Data taken from a collection
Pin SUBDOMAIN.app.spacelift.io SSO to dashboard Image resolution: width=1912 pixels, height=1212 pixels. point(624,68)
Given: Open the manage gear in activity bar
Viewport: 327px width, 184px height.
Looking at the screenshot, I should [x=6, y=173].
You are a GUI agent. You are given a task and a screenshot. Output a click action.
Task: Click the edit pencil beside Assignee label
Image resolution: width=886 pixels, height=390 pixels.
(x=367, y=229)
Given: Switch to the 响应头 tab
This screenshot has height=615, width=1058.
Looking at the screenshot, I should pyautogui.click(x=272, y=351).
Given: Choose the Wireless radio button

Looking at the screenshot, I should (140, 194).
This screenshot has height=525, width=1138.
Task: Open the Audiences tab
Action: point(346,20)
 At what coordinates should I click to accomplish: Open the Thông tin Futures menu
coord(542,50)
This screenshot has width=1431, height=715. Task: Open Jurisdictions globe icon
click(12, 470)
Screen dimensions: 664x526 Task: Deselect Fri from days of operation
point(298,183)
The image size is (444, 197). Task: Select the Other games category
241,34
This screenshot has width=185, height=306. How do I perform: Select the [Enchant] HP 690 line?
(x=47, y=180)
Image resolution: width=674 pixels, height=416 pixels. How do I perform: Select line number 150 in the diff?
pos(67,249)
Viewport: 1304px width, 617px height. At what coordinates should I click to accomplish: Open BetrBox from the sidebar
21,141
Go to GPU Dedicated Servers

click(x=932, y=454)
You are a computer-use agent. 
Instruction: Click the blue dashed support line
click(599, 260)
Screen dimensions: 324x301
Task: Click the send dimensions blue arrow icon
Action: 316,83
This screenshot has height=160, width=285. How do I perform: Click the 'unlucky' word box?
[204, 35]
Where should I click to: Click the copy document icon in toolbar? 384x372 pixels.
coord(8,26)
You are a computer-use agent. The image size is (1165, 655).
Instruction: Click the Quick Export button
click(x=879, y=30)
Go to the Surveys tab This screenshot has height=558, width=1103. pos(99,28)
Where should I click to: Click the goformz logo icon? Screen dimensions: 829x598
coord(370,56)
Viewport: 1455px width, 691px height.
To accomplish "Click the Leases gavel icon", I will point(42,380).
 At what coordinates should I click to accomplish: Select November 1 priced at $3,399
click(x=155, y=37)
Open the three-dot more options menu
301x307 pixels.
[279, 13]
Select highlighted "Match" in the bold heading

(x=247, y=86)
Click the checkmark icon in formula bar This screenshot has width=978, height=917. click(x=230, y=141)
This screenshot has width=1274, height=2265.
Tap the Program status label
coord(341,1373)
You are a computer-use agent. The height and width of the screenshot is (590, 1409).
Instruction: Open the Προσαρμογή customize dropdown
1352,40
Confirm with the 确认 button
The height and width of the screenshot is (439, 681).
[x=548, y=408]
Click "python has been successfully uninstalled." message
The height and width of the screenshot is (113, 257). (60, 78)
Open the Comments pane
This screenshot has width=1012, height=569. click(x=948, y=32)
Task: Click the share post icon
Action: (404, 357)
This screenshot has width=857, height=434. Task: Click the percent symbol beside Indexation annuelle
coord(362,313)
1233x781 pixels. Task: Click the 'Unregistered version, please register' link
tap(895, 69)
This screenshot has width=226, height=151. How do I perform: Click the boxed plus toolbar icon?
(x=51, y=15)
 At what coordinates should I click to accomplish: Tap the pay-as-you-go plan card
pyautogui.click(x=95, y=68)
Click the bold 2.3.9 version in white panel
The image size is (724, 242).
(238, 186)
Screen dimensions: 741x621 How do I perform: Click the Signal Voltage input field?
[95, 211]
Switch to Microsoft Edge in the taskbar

- Directive
Tally the rows above that contain the string "line", counting case, and give only the number.

- Full output
3